Dataset entries »
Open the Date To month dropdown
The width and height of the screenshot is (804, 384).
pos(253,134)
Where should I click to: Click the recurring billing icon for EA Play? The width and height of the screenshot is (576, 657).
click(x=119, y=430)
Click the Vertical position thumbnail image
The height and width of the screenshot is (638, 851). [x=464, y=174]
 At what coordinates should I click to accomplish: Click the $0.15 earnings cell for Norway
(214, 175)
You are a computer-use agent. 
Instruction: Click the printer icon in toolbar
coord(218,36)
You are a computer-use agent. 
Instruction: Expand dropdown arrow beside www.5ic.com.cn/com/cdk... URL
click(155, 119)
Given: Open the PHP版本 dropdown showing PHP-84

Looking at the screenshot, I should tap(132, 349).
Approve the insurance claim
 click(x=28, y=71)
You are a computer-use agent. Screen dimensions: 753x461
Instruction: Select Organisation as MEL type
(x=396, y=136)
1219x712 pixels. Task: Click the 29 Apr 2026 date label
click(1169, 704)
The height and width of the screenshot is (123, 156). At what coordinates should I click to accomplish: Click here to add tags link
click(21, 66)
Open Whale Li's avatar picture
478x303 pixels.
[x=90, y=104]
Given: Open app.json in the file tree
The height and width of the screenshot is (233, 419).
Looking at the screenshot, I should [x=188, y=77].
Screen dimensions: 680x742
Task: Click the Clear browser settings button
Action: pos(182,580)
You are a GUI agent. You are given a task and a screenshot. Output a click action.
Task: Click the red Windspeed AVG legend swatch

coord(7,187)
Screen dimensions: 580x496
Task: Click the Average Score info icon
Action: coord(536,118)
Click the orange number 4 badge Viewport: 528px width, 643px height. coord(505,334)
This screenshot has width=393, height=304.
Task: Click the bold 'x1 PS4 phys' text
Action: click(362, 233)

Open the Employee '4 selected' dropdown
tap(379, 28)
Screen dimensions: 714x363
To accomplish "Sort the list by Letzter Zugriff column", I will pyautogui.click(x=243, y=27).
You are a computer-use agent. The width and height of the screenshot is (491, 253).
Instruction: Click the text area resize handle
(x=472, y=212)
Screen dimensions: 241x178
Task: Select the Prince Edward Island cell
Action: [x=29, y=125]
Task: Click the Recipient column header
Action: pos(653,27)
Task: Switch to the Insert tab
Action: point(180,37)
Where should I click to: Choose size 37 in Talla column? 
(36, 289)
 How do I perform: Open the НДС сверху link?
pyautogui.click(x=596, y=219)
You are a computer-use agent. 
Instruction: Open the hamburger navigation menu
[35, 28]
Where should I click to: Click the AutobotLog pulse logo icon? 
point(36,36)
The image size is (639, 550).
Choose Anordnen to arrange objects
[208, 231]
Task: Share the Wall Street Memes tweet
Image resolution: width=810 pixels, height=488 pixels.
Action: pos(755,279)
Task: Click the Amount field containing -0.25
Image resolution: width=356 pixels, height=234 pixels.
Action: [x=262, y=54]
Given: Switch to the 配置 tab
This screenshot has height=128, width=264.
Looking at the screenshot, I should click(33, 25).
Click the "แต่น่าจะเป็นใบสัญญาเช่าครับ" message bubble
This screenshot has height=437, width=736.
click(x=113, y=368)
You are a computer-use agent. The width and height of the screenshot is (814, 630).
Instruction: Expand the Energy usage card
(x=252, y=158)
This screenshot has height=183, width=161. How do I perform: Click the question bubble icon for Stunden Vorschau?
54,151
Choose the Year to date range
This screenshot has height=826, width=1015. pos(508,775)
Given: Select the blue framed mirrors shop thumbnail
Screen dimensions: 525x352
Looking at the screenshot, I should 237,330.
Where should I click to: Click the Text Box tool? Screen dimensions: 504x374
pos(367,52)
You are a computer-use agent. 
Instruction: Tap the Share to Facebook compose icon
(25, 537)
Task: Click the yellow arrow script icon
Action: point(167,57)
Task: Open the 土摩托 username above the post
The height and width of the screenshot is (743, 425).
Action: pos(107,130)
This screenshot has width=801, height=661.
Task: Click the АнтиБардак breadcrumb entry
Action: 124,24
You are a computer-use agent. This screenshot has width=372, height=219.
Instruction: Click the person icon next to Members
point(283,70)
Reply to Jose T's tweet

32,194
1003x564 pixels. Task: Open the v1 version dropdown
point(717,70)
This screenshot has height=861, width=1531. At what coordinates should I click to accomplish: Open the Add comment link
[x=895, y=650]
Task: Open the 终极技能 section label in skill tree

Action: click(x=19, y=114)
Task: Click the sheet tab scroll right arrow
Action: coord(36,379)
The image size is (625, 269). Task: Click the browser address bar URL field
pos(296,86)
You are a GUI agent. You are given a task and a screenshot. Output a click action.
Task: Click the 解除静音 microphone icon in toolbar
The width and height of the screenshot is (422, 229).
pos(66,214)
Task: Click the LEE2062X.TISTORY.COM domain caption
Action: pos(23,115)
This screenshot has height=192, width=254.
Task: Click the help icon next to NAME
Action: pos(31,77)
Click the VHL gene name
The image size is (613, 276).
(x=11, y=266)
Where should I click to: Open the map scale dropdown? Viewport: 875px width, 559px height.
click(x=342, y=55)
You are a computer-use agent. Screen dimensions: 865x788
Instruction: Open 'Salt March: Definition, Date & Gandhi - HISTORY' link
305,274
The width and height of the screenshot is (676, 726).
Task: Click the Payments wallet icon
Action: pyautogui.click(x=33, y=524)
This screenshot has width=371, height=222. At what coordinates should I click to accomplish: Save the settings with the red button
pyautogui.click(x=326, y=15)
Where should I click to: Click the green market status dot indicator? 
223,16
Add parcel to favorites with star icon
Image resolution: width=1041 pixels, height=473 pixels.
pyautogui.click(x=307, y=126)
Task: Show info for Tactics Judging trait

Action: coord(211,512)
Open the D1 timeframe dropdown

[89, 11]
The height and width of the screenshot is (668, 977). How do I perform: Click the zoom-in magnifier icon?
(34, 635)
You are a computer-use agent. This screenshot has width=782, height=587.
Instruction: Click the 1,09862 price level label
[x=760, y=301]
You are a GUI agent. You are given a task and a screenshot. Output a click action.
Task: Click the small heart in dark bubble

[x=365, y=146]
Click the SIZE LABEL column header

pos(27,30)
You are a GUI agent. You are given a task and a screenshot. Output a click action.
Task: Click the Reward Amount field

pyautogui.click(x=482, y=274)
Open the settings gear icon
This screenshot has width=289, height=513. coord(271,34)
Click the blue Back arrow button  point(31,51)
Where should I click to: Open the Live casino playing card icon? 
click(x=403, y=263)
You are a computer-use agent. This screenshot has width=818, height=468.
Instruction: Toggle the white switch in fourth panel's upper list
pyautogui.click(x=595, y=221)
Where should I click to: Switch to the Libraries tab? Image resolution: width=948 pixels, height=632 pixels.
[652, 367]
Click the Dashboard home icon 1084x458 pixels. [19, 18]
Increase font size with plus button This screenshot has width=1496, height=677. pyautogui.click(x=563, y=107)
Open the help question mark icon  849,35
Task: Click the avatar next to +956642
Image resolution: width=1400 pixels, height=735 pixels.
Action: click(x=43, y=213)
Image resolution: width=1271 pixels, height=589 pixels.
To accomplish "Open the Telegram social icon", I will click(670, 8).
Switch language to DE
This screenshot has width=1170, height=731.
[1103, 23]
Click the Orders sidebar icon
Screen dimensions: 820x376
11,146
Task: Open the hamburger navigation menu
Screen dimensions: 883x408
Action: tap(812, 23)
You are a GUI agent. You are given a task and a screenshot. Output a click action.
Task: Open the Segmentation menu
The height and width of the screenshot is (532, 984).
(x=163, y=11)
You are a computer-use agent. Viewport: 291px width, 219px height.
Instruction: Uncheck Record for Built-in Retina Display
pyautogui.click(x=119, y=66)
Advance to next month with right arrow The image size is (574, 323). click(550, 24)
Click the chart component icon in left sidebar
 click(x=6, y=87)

ASSIGNMENT » In the records above, the line with "Instruction: Tap the" marks the start and the line with "You are a computer-use agent. Screen dimensions: 865x788" marks the end; copy that stretch exactly, both lines included, and nothing else.

EXERCISE RESPONSE »
Instruction: Tap the Share to Facebook compose icon
(25, 537)
Task: Click the yellow arrow script icon
Action: point(167,57)
Task: Open the 土摩托 username above the post
The height and width of the screenshot is (743, 425).
Action: pos(107,130)
This screenshot has width=801, height=661.
Task: Click the АнтиБардак breadcrumb entry
Action: 124,24
You are a computer-use agent. This screenshot has width=372, height=219.
Instruction: Click the person icon next to Members
point(283,70)
Reply to Jose T's tweet

32,194
1003x564 pixels. Task: Open the v1 version dropdown
point(717,70)
This screenshot has height=861, width=1531. At what coordinates should I click to accomplish: Open the Add comment link
[x=895, y=650]
Task: Open the 终极技能 section label in skill tree

Action: click(x=19, y=114)
Task: Click the sheet tab scroll right arrow
Action: coord(36,379)
The image size is (625, 269). Task: Click the browser address bar URL field
pos(296,86)
You are a GUI agent. You are given a task and a screenshot. Output a click action.
Task: Click the 解除静音 microphone icon in toolbar
The width and height of the screenshot is (422, 229).
pos(66,214)
Task: Click the LEE2062X.TISTORY.COM domain caption
Action: pos(23,115)
This screenshot has height=192, width=254.
Task: Click the help icon next to NAME
Action: pos(31,77)
Click the VHL gene name
The image size is (613, 276).
(x=11, y=266)
Where should I click to: Open the map scale dropdown? Viewport: 875px width, 559px height.
click(x=342, y=55)
You are a computer-use agent. Screen dimensions: 865x788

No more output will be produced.